細胞培養​細胞培養方法:

 1.細菌污染 

    細菌污染是實驗室細胞培養中常見的污染，即使在細胞培養液中加入了抗菌素，也可能因為操作不慎而引起污染。常見的有革蘭氏陽性菌，如枯草桿菌以及大腸桿菌、假單胞菌等革蘭氏陰性菌，其中又以白色葡萄球菌較常見。 

 培養細胞受細菌污染后，會出現培養液變混濁，pH改變。污染后細胞發生病理改變，胞內顆粒增多、增粗，最后變圓脫落死亡。 

 2.真菌污染 

    真菌污染是細胞培養過程中常見的一種，常見的真菌有煙曲霉、黑曲菌、孔子霉、毛霉菌、白色念珠菌和酵母菌。 

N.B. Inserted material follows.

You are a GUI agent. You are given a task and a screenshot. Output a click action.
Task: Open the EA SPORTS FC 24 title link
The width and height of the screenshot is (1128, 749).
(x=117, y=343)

 培養細胞受真菌污染后，可見培養液中漂浮著白色或淺黃色的小點，有的散在生長，培養液一般不發生混濁；倒置顯微鏡下可見絲狀、管狀或樹枝狀的菌絲縱橫交錯在細胞之間或培養基中，有的呈鏈狀排列。 

 真菌污染后，細胞生長變慢，但最后由于營養耗盡及毒性作用而使細胞脫落死亡。 

 3.支原體污染 

    支原體是介于細菌與病毒之間能獨立生活的最小微生物，最小直徑0.2μm，一般過濾除菌無法去除它，光鏡下難以看清它的形態結構。開始不易發現，能在偏堿條件下生存，對青霉素有抗藥性。多吸附于細胞表面或散在于細胞之間。 

 培養細胞受支原體污染后，部分敏感細胞可見細胞生長增殖變慢，部分細胞變圓，從瓶壁脫落。但多數細胞污染后無明顯變化，或略有變化，若不及時處理，還會產生交叉污染。 

  4.病毒污染 

    組織細胞培養過程中，如果沒有除去潛在的病毒，就會產生病毒污染。目前，從原代猴腎細胞的培養中已發現不少于20種血清性病毒。

細胞培養​技術步驟：

1、取材

細胞株培養的材料主要來源于外科手術或活檢瘤組織，取材時避免用壞死組織，要挑選瘤細胞集中和活力較好的部位，瘤性轉移淋巴結或胸腹水是較好的培養材料。取材后盡快培養，因故不能立即培養者，可凍存。細胞株的培養方法及凍存方法同前述正常組織。

2、成纖維細胞排除

在細胞株培養中常混雜有一些成纖維細胞，培養時能與瘤細胞同時生長，并常壓過癌細胞，導致癌細胞生長受阻以至消失，應仔細排除。排除方法常有：機械刮除法、反復貼壁法、消化排除法、膠原酶消化法等。

3、提高細胞培養存活率和生長率

根據實驗經驗，細胞株要經過對新環境的適應才能生長，因此不能局限于一般培養法，須采用一些特殊措施。如：用適宜底物，鼠尾膠原底層及飼細胞底層等。用細胞生長因子，根據細胞種類不同選用不同的促細胞生長因子，如胰島素、雌激素等。也可以考慮動物媒介培養。